Da ist der Ablauf der Gültigkeit von Gesundheitskarten mit dem Aufdruck G1 ab Oktober nur ein kleiner Stolperstein - vor allem für Patienten, die das noch gar nicht wissen. Ihre Karte kann nicht mehr eingelesen werden, ein kleiner bürokratischer Kraftakt ist nötig, damit sie trotzdem behandelt werden und außerdem eine neue Karte bekommen.

Die »elektronische Patientenakte« sollte eine, wenn nicht die wichtigste Funktion der Gesundheitskarte werden. Dafür gibt es noch nicht einmal einheitliche Rahmenbedingungen. Das Gesundheitsministerium will nun bis 2021 erreichen, dass jeder gesetzlich Versicherte über die »einrichtungsübergreifende elektronische Patientenakte« verfügt.

Die neuartige Akte soll Doppeluntersuchungen vermeiden helfen und die »bruchfreie« sektorübergreifende Versorgung sichern, hieß es Anfang Oktober aus dem Ministerium. Die Kassenärzte fordern, dass das Prinzip der zwei Schlüssel - ein Code vom Arzt und ein Code des Patienten - als Zugangsvoraussetzung gestrichen werden. In der Praxis sei dies zu kompliziert. Es ist darüber hinaus auch immer noch nicht klar, ob die Anbieter die Verwaltungssysteme der Praxen und die Akten kompatibel gestalten müssen.

Weil es bei Gesundheitskarte und der dazugehörigen Infrastruktur zu langsam vorwärts geht, werden Alternativen gefordert und schon vorbereitet. So erwägen niedergelassene Ärzten, eigene Produkte auf den Markt zu bringen oder entwickeln zu lassen. In Köln gründete sich in diesem Jahr ein »Bund zur Verbreitung digitaler Innovationen im Gesundheitswesen e.V.«, der sowohl Initiativen von Unternehmen fördern als auch die gesetzlichen Ansprüche von Patienten auf ihre Daten durchsetzen will. Als erstes will der Verein konkrete Anforderungen an den Gesetzgeber bündeln.

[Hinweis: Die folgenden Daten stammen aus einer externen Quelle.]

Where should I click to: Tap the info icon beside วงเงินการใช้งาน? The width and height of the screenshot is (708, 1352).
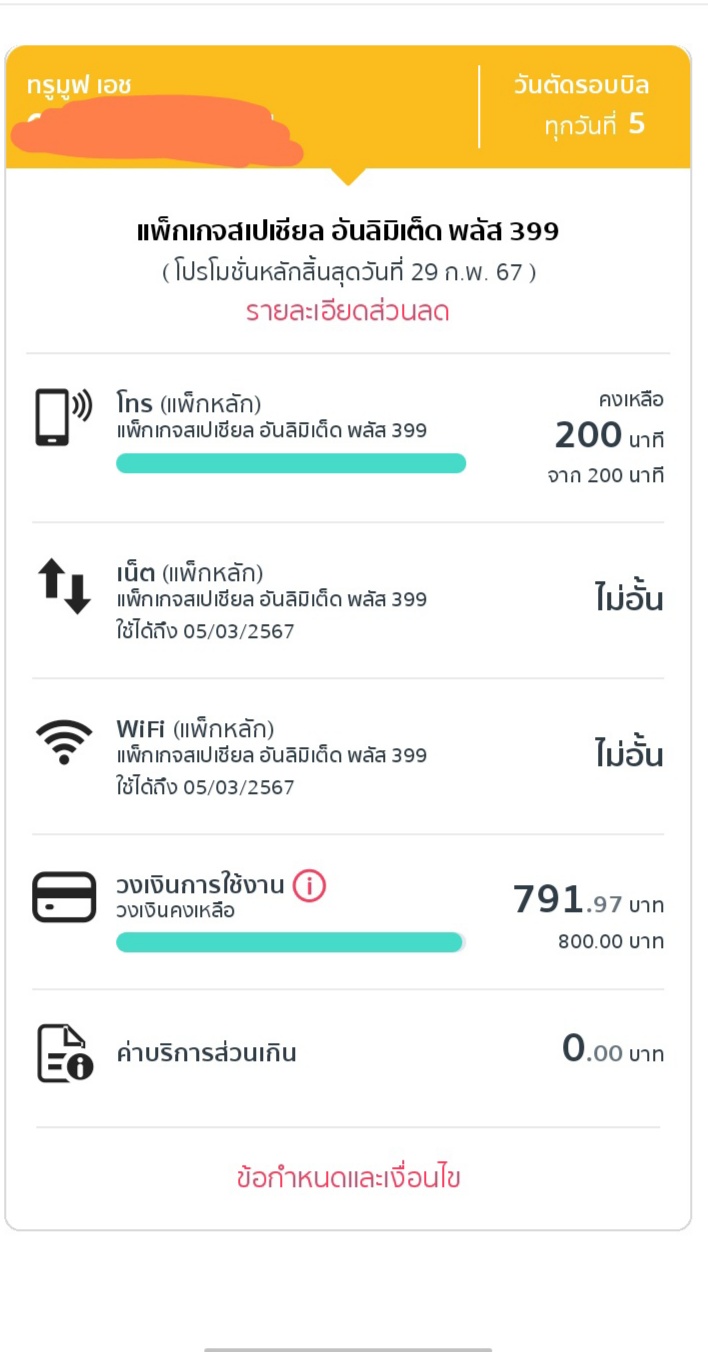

Die Allgemeine Ortskrankenkasse (AOK) plant zudem ein eigenes Netzwerk: Zunächst soll es in Mecklenburg-Vorpommern ab November für die Versicherten eine digitale Akte samt Medikationsplan geben, anwendbar in zwei Kliniken und einem Ärztenetz. Schon im Januar will die AOK mit den privaten Sana-Kliniken und dem Krankenhauskonzern Vivantes in Berlin dann eine Pilotphase für 114 000 Versicherte starten. Das AOK-Netzwerk soll als offene Plattform nicht nur allen Gesundheitsakteuren, sondern auch anderen Krankenkassen zur Verfügung stehen. Dieser Aufschlag könnte dazu beitragen, dass ein neu besetztes Gesundheitsministerium im Bund die bisherige elektronische Gesundheitskarte doch noch für gescheitert erklärt. In Ärzteverbänden und bei den gesetzlichen Krankenkassen wird über solchen Absichten schon gemutmaßt.